TO DO:
Return all of the rows below verbatim, leaving out the pictures.

----- DATASET RECORDS

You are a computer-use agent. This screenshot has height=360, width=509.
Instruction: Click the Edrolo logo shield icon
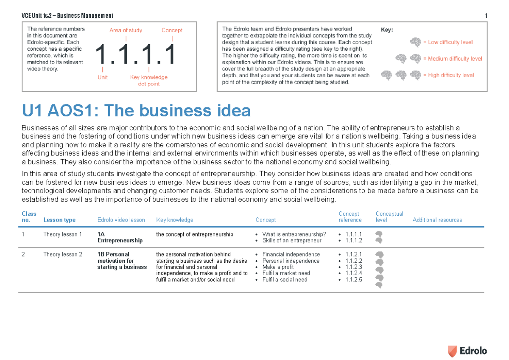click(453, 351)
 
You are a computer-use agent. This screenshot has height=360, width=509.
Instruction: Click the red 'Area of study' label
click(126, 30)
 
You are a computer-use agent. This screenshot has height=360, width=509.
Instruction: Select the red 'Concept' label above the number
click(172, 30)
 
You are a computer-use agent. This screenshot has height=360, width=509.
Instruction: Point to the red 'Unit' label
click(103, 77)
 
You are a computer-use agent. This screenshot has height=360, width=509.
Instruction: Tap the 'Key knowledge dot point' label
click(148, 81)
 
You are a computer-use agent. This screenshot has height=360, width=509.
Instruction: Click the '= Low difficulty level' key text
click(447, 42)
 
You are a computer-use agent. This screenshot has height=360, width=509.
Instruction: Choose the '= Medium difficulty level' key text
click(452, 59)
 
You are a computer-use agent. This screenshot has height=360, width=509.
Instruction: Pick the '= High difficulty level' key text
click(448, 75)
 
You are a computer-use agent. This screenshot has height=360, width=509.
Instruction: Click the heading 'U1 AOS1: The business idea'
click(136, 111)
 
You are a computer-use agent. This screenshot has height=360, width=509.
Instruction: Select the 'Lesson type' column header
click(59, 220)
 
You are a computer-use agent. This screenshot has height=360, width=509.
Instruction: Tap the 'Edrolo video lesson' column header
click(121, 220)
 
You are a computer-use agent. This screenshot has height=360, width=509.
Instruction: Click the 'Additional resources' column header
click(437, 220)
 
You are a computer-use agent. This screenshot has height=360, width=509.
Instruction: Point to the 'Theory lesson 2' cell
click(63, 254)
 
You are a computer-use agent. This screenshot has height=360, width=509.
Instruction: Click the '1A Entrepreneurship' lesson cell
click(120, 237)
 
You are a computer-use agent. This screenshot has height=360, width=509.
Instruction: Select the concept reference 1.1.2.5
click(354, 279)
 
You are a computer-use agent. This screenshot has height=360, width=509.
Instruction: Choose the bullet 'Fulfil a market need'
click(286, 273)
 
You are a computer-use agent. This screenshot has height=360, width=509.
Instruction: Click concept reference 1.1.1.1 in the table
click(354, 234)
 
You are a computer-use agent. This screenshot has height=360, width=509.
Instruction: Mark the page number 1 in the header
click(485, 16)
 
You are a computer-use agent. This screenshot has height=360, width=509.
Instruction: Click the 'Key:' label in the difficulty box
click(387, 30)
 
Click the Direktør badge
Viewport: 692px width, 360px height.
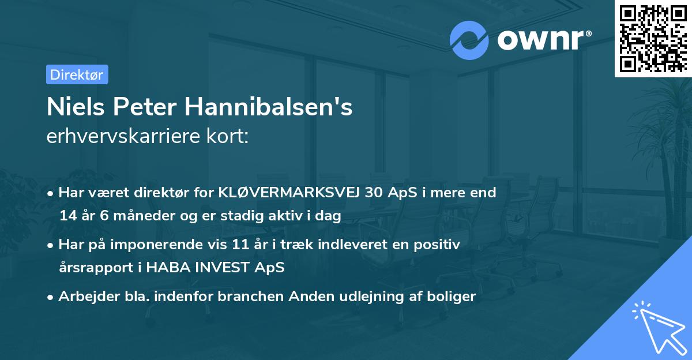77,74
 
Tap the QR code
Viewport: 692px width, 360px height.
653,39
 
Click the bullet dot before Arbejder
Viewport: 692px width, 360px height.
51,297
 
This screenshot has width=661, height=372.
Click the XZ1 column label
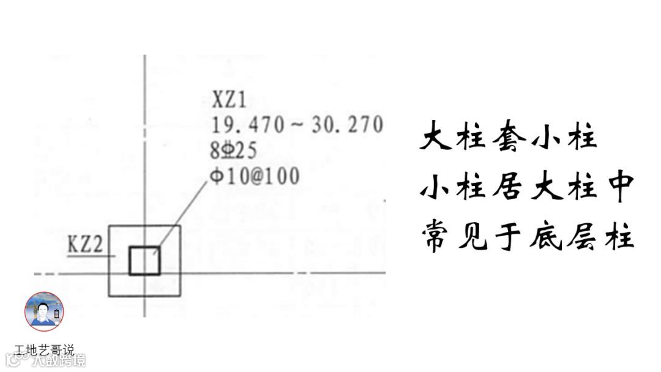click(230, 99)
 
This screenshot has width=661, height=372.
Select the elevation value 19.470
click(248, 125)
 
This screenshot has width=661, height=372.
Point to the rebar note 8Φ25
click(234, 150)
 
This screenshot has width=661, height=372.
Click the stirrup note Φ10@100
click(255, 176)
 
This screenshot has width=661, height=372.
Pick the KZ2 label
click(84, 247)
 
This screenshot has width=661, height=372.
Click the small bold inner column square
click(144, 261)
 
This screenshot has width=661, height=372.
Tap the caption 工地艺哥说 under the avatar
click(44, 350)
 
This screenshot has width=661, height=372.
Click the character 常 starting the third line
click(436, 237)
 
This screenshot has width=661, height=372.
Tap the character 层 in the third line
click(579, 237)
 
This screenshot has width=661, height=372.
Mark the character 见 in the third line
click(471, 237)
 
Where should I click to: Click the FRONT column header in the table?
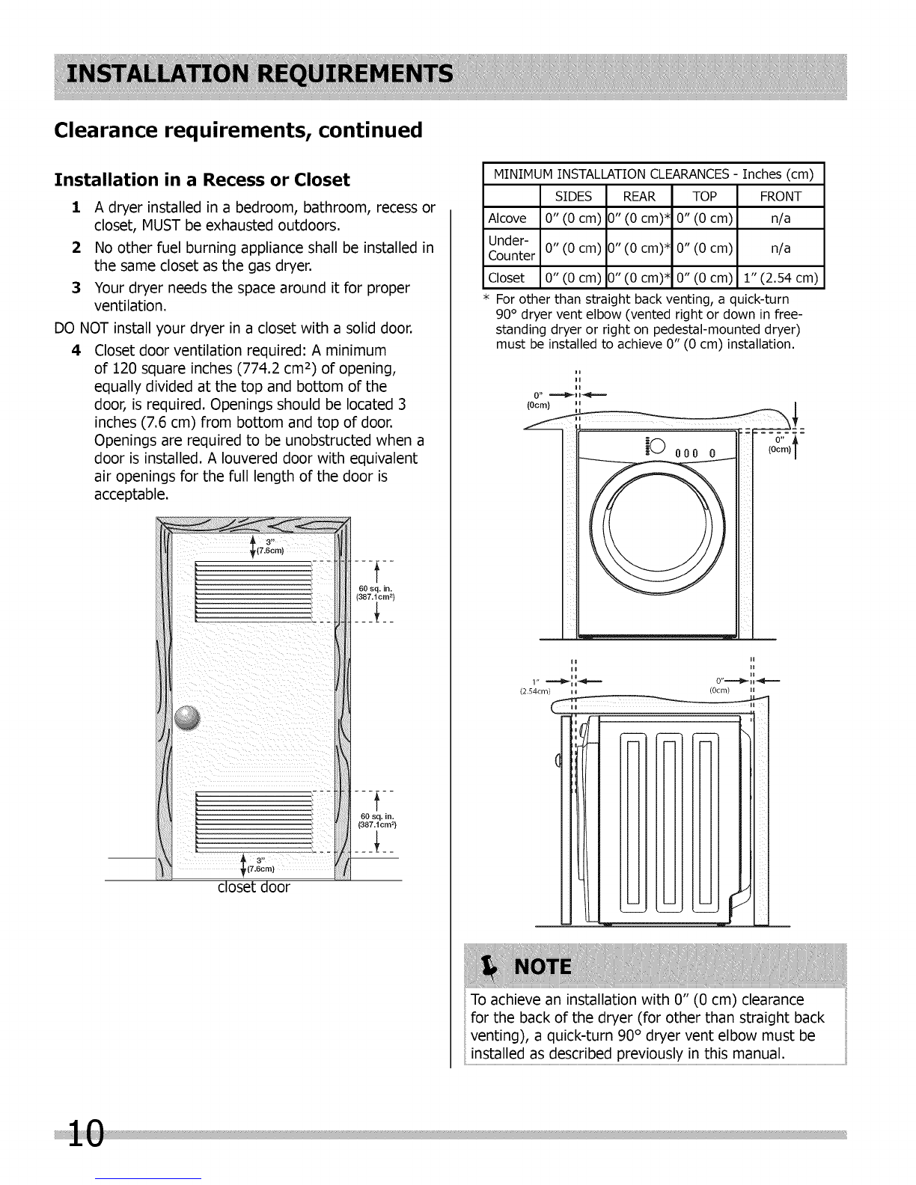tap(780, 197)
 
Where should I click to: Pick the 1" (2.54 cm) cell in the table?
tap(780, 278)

----------

EXPECTED ANSWER:
You are a computer-use agent. This screenshot has height=360, width=509.
Instruction: Click the Edrolo logo shield icon
click(453, 351)
 
You are a computer-use agent. This screenshot has height=360, width=509.
Instruction: Click the red 'Area of study' label
click(126, 30)
 
You are a computer-use agent. This screenshot has height=360, width=509.
Instruction: Select the red 'Concept' label above the number
click(172, 30)
 
You are a computer-use agent. This screenshot has height=360, width=509.
Instruction: Point to the red 'Unit' label
click(103, 77)
 
You are a computer-use agent. This screenshot has height=360, width=509.
Instruction: Tap the 'Key knowledge dot point' label
click(148, 81)
 
You are a computer-use agent. This screenshot has height=360, width=509.
Instruction: Click the '= Low difficulty level' key text
click(447, 42)
 
You are a computer-use agent. This screenshot has height=360, width=509.
Instruction: Choose the '= Medium difficulty level' key text
click(452, 59)
 
You are a computer-use agent. This screenshot has height=360, width=509.
Instruction: Pick the '= High difficulty level' key text
click(448, 75)
 
You are a computer-use agent. This screenshot has height=360, width=509.
Instruction: Click the heading 'U1 AOS1: The business idea'
click(136, 111)
 
You are a computer-use agent. This screenshot has height=360, width=509.
Instruction: Select the 'Lesson type' column header
click(59, 220)
 
You are a computer-use agent. This screenshot has height=360, width=509.
Instruction: Tap the 'Edrolo video lesson' column header
click(121, 220)
 
You are a computer-use agent. This screenshot has height=360, width=509.
Instruction: Click the 'Additional resources' column header
click(437, 220)
 
You are a computer-use agent. This screenshot has height=360, width=509.
Instruction: Point to the 'Theory lesson 2' cell
click(63, 254)
 
You are a computer-use agent. This screenshot has height=360, width=509.
Instruction: Click the '1A Entrepreneurship' lesson cell
click(120, 237)
 
You are a computer-use agent. This screenshot has height=360, width=509.
Instruction: Select the concept reference 1.1.2.5
click(354, 279)
 
You are a computer-use agent. This screenshot has height=360, width=509.
Instruction: Choose the bullet 'Fulfil a market need'
click(286, 273)
 
You are a computer-use agent. This screenshot has height=360, width=509.
Instruction: Click concept reference 1.1.1.1 in the table
click(354, 234)
 
You are a computer-use agent. This screenshot has height=360, width=509.
Instruction: Mark the page number 1 in the header
click(485, 16)
 
You are a computer-use agent. This screenshot has height=360, width=509.
Instruction: Click the 'Key:' label in the difficulty box
click(387, 30)
 
Click the Direktør badge
Viewport: 692px width, 360px height.
77,74
 
Tap the QR code
Viewport: 692px width, 360px height.
653,39
 
Click the bullet dot before Arbejder
Viewport: 692px width, 360px height.
51,297
 
This screenshot has width=661, height=372.
Click the XZ1 column label
click(230, 99)
 
This screenshot has width=661, height=372.
Select the elevation value 19.470
click(248, 125)
 
This screenshot has width=661, height=372.
Point to the rebar note 8Φ25
click(234, 150)
 
This screenshot has width=661, height=372.
Click the stirrup note Φ10@100
click(255, 176)
 
This screenshot has width=661, height=372.
Pick the KZ2 label
click(84, 247)
 
This screenshot has width=661, height=372.
Click the small bold inner column square
click(144, 261)
 
This screenshot has width=661, height=372.
Tap the caption 工地艺哥说 under the avatar
click(44, 350)
 
This screenshot has width=661, height=372.
Click the character 常 starting the third line
click(436, 237)
 
This screenshot has width=661, height=372.
Tap the character 层 in the third line
click(579, 237)
 
This screenshot has width=661, height=372.
Mark the character 见 in the third line
click(471, 237)
 
Where should I click to: Click the FRONT column header in the table?
tap(780, 197)
 
Where should I click to: Pick the 1" (2.54 cm) cell in the table?
tap(780, 278)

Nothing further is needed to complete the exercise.